Durant les derniers mois de la grande exposition de Londres, on vendait dans l’intérieur du Palais de Cristal des cartes météorologiques à 10 centimes qui faisaient comprendre un des plus utiles emplois du télégraphe électrique. Un télégraphe placé dans le local de l’exposition communiquait avec tout le système télégraphique d’Angleterre. À neuf heures du matin, chaque jour l’état du vent et du temps était transmis à la station centrale de Londres et de là au Palais de Cristal. On avait des cartes tout imprimées, et on y plaçait chaque jour la direction du vent, la hauteur du baromètre, du thermomètre, observée et transmise le jour précédent, à côté du nom de chaque ville qui avait correspondu. On possédait réellement une carte météorologique d’Angleterre pour le matin du jour précédent. « Une fois, dit M. Archer, nous désirâmes connaître l’état actuel de l’atmosphère dans dix-huit villes, pour le comparer à celui de la veille, et en une demi-heure notre curiosité fut satisfaite. »

Dans les élections de 1852, le gouvernement et la compagnie électrique firent un arrangement qui permit de connaître à Londres à toute heure l’état du scrutin que le gouvernement transmettait ensuite, à tous les journaux et aux personnes intéressées. Ceci n’a rien d’extraordinaire ; mais ce qu’il est curieux de constater, c’est que plus d’un millier de messages passèrent sur les fils électriques de la station centrale de Lothbury dans Londres. Outre cette station centrale, il en existe douze ou quinze autres allant à la Banque, à l’Amirauté, au palais de la reine, à l’office général des postes et à plusieurs stations de chemins de fer.

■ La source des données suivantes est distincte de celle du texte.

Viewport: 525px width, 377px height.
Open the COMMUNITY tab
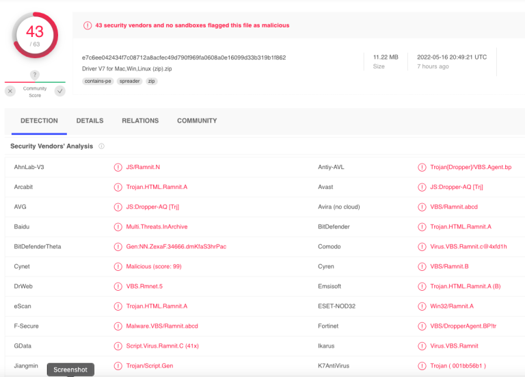pyautogui.click(x=197, y=120)
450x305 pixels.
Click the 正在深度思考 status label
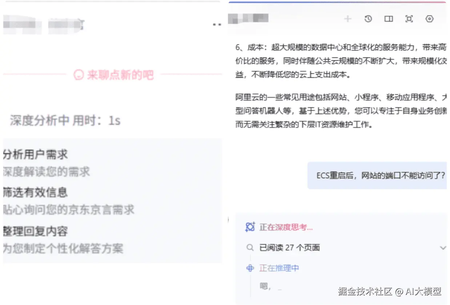286,228
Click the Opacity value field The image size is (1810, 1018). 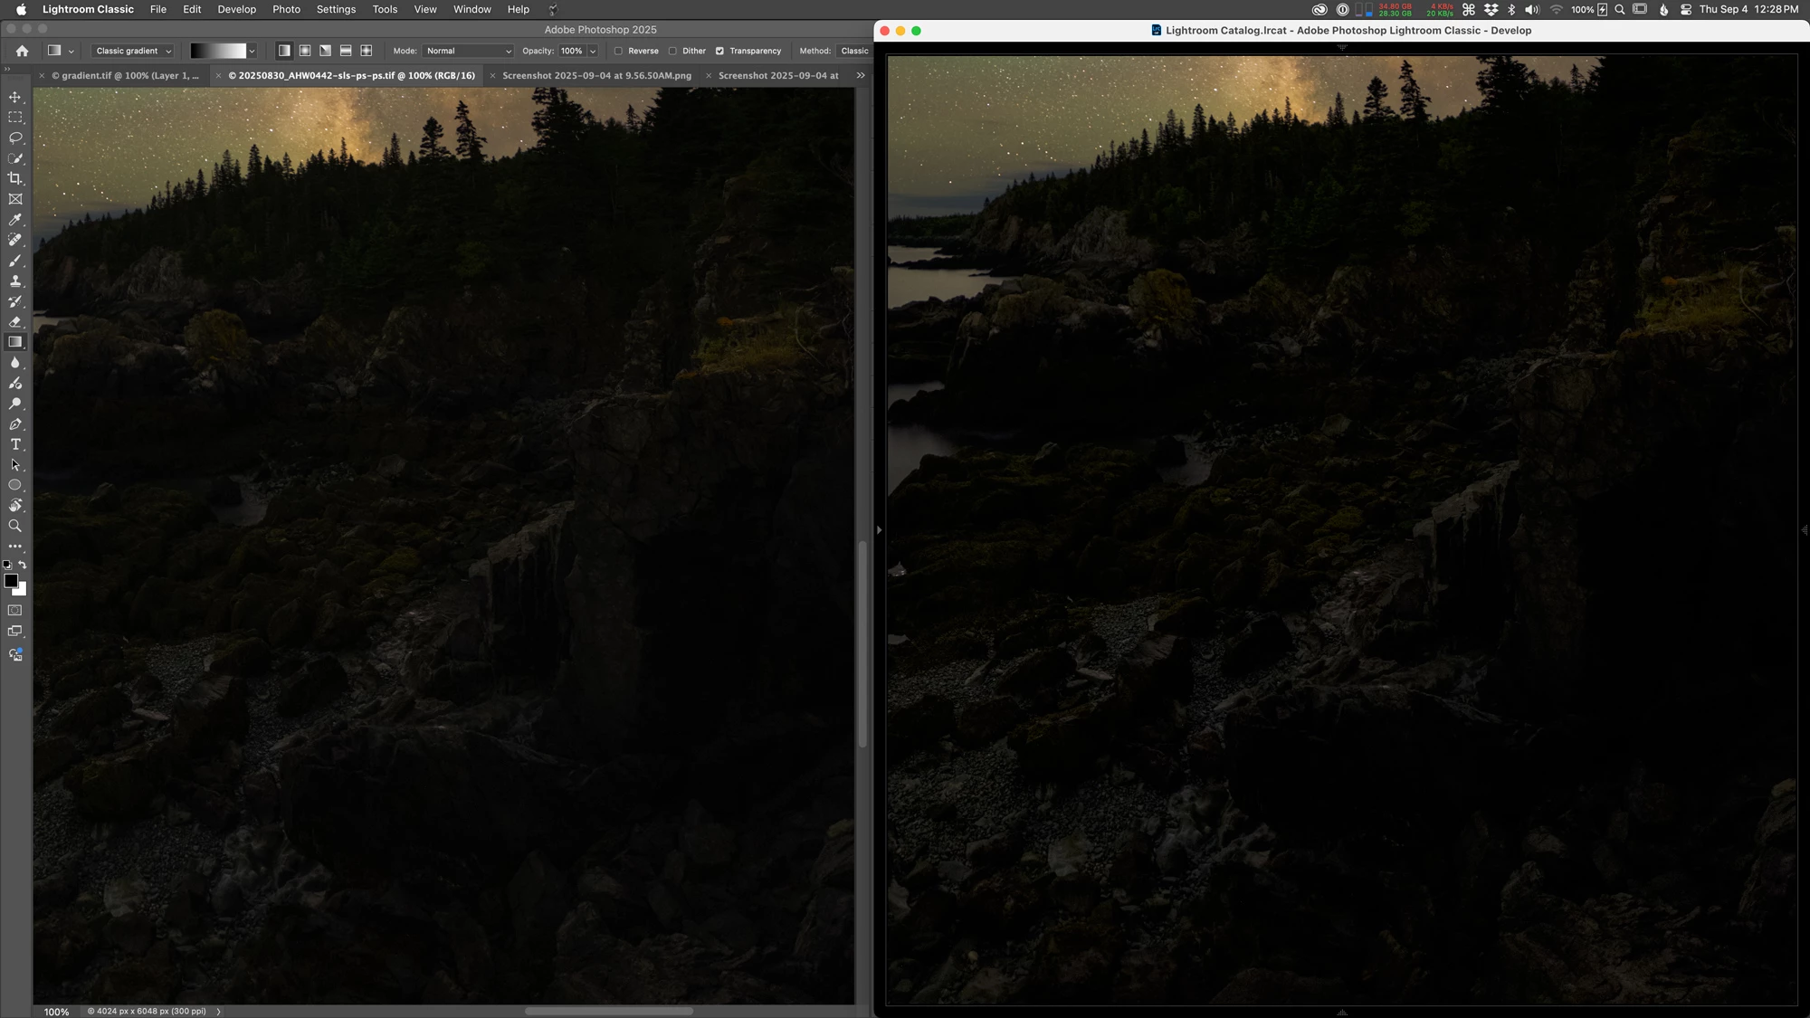tap(571, 51)
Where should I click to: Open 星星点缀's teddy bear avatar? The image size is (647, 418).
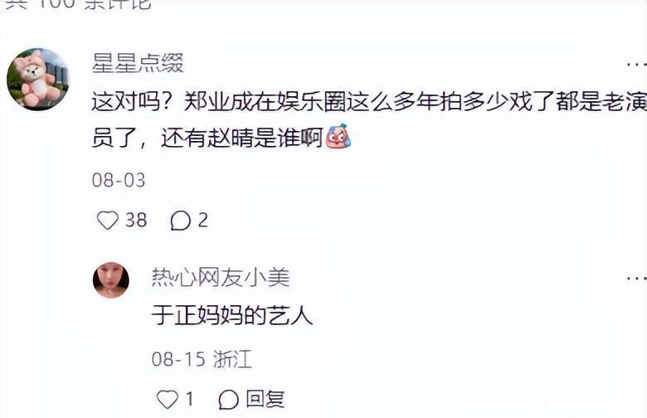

On a essayé d’établir une concurrence à la grande et ancienne compagnie électrique, mais cela présente de graves difficultés. C’est seulement dans les districts manufacturiers du nord que la nouvelle compagnie, sous le nom de Compagnie Britannique, opérant en vertu d’un acte obtenu du parlement en 1850, a pu établir ses fils électriques. Les arrangements pris avec les riches et nombreuses cités manufacturières permettent à cette compagnie un immense développement, qui sera, dit-on, accompli dans la première moitié de 1853. L’acte parlementaire de 1850 autorise la Compagnie Britannique à ouvrir et creuser toutes les rues, grands chemins et routes qu’il lui semblera utile de parcourir. Enfin de la station centrale de Barnsley partira un fil souterrain de 300 kilomètres de longueur qui arrivent à Londres et établira la communication entre les télégraphes de la compagnie et la métropole. Comme il est plus facile de suivre par un fil souterrain la voie d’un chemin de fer qu’une route ordinaire, la Compagnie Britannique prétendit qu’elle avait le droit de creuser le long des voies de fer occupées par la compagnie ancienne, dont les fils sont portés par des poteaux. Aucun arrangement n’ayant pu avoir lieu, la question se représentera en 1853 au parlement.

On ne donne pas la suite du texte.